Адмирал Павел Иванович Максимов отправился в очередную командировку по делам политического управления. Дмитрий Ильич Ушаков — для участия в операции «Норд»: атомную подводную лодку отправляли в кругосветный поход. Это было за два года до гибели Лезгинцева. Его еще не знал Ушаков. Больше того, не догадывался о его существовании.
Поршневой «ил» вел подполковник Савва, вторым пилотом был азербайджанец капитан Самед. Так его и называли — по имени. Сегодня день рождения шефпилота. Экипаж сложился на подарок — портативный магнитофон. К подполковнику Савве приближался мемуарный возраст, и свои воспоминания он хотел доверить магнитной ленте. А Савва знал многое и многих. Вначале, в войну, он летал на бомбежки вплоть до Берлина, затем перешел на спецрейсы и познакомился с рядом крупных фигур военно-морского ведомства.
Служебный самолет выглядел более спартанским в сравнении с пассажирским.
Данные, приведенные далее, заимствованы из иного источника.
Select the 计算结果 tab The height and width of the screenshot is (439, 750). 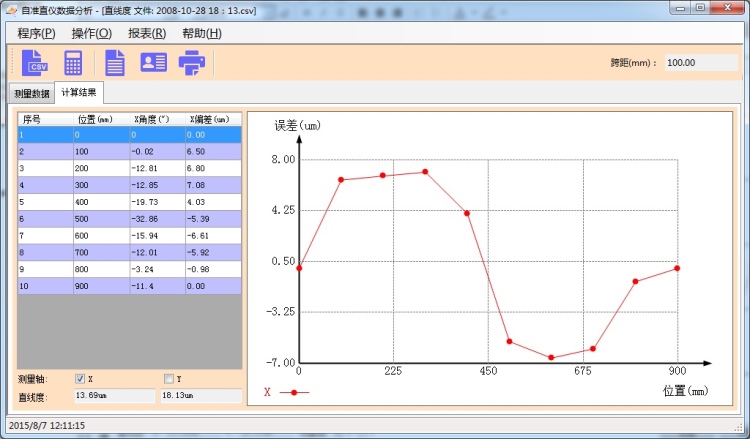[x=79, y=93]
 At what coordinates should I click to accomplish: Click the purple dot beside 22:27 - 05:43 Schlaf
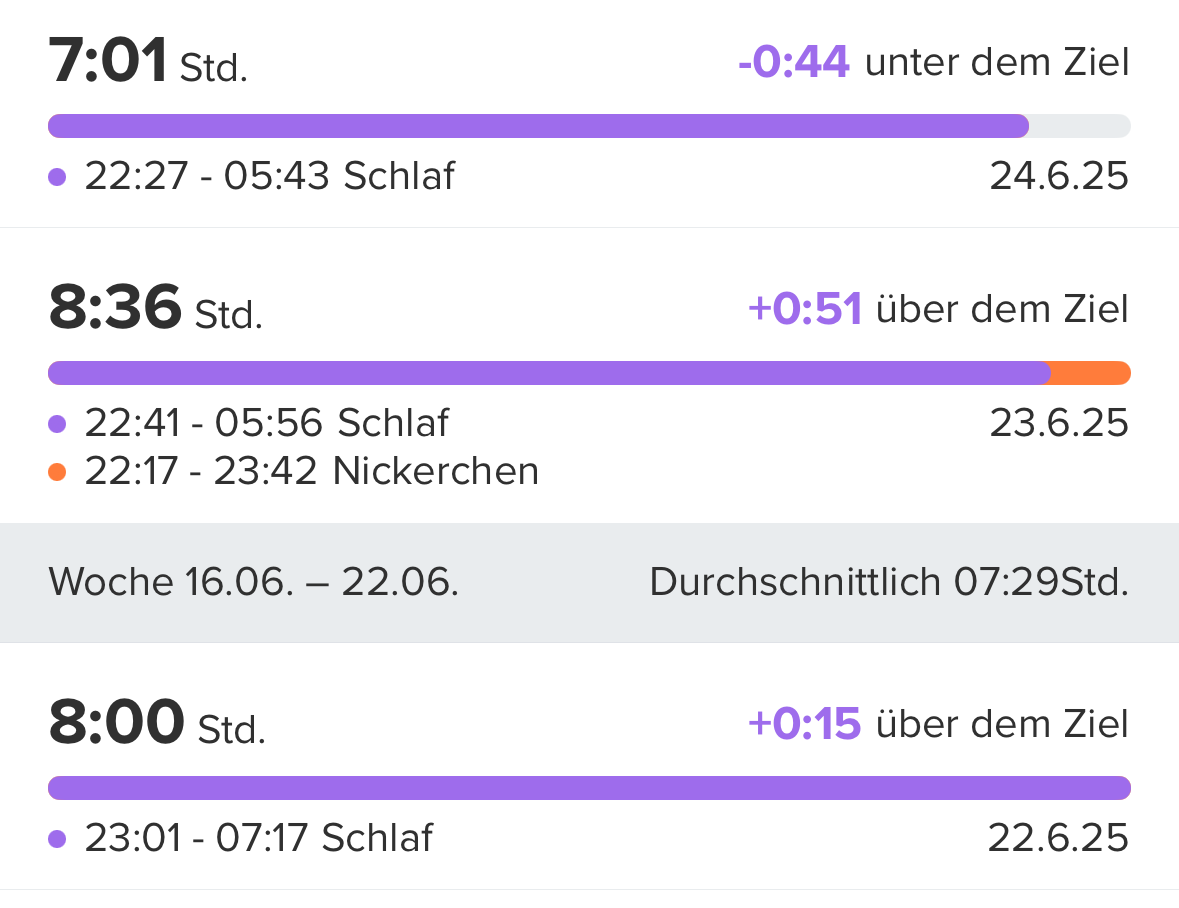point(57,177)
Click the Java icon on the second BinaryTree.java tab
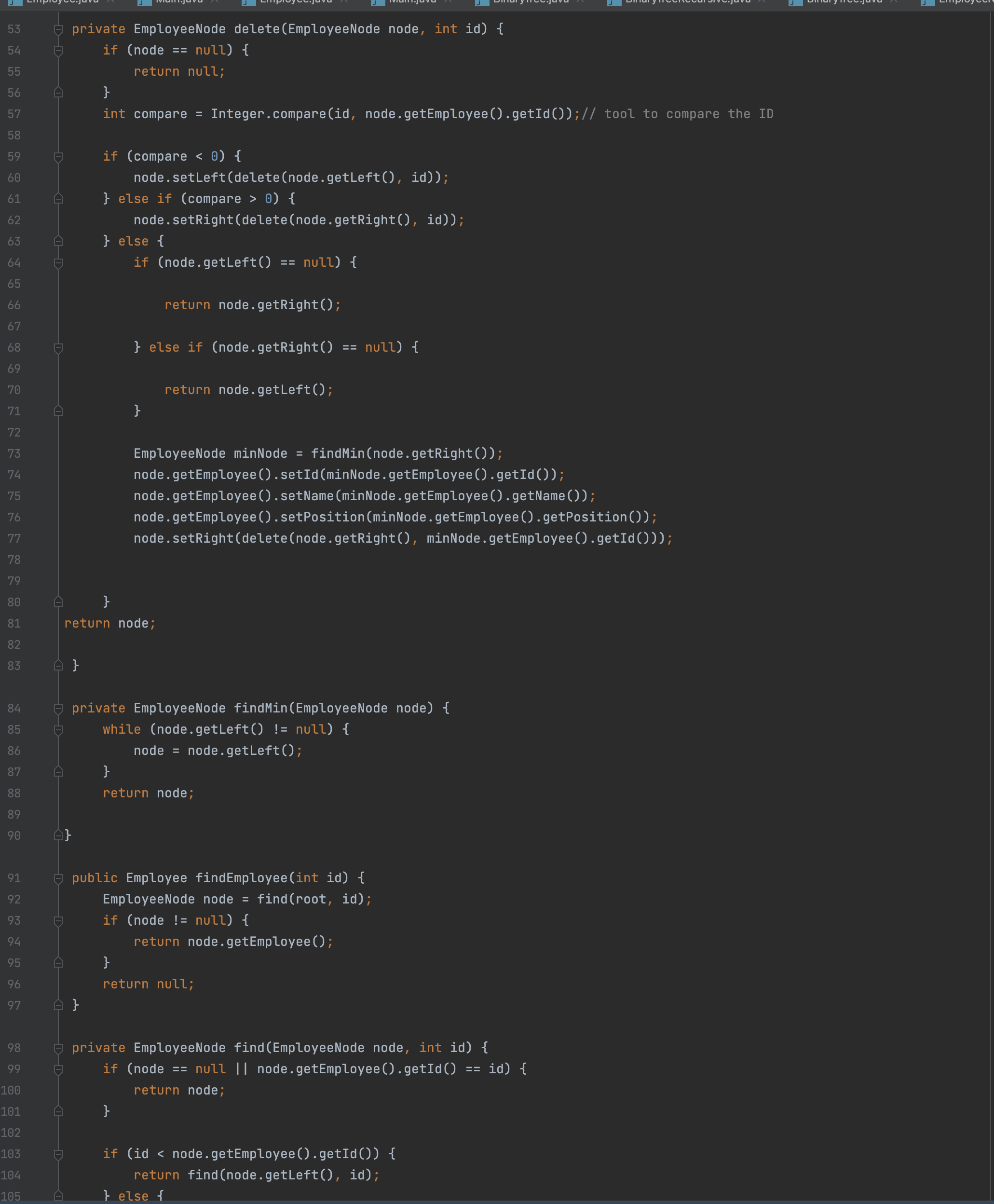 pos(793,2)
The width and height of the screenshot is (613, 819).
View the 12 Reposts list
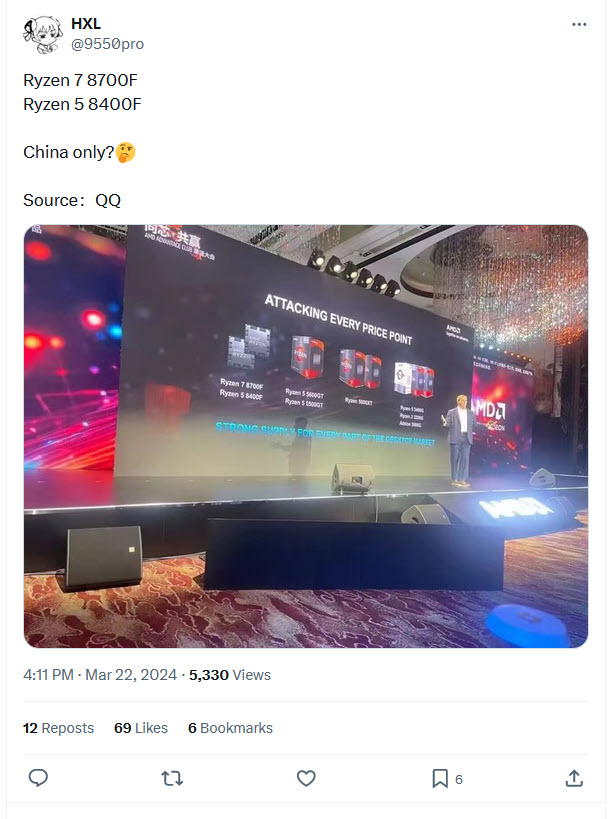pos(58,728)
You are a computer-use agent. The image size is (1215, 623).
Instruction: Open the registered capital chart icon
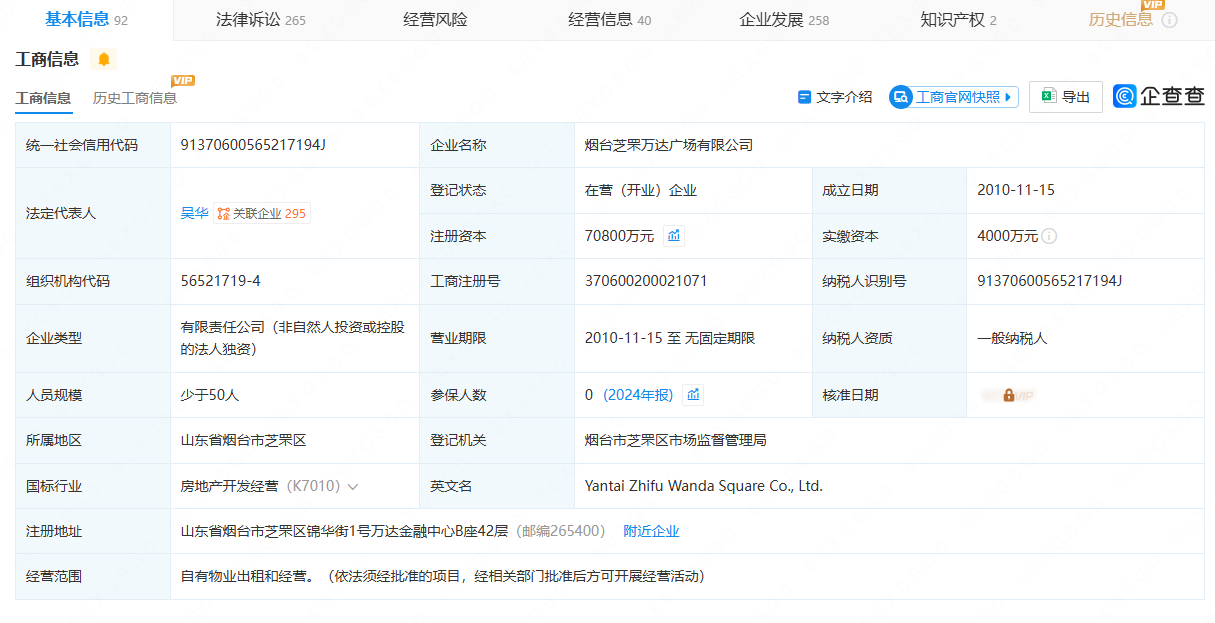(x=674, y=236)
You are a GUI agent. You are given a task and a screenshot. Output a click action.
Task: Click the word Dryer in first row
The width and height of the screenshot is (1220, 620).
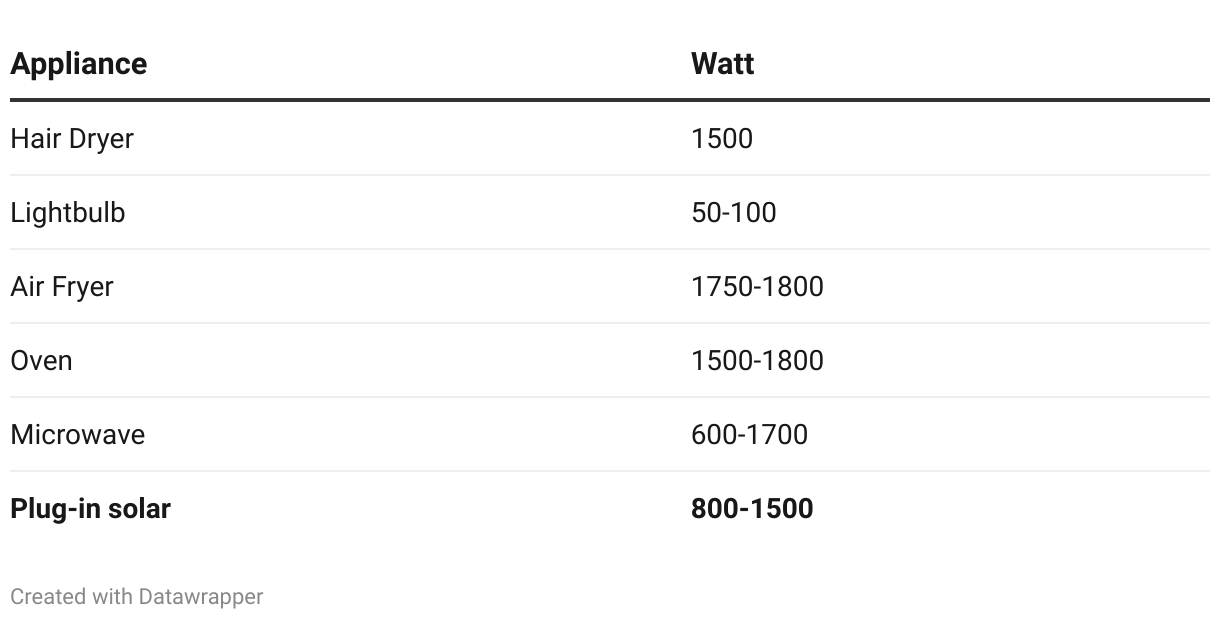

Военные не приучали себя к комфорту. Единственное преимущество — можно поспать, вытянуться, а в остальном — ни бортпроводниц, ни электрических плит. Еда? Если прихватили из дому. Чай — в термосе. Все! Попав на самолет с голубыми звездами, вы отрешаетесь от гражданских соблазнов.
Чем дальше несет вас на север могучая птица, тем меньше шансов увидеть привычное солнце. Последний раз скользнет его луч по крылу, прорвется внутрь, осветит кремовый репс, вспыхнет радужный круг у винта, и после этого напрасно будете искать его щекой, глазами. Нет! Кандалакша, Хибины, Апатиты, стайки промерзших озер, гранитные складки драгоценной Кольской земли.
В самолете пассажиров три человека: Максимов, его адъютант Протасов и Ушаков. Должны были лететь два полковника из редакции журналов «Советский воин» и, «Старшина — сержант», опоздали или задержались. Им придется добираться обычным путем — либо поездом, либо самолетом до Мурманска и дальше по трассе машиной.
Адмирал Максимов уселся в кресло по правому борту — любимое место, принялся за утреннюю почту, предложенную ему адъютантом. Пока почта не просмотрена, лучше не трогать адмирала.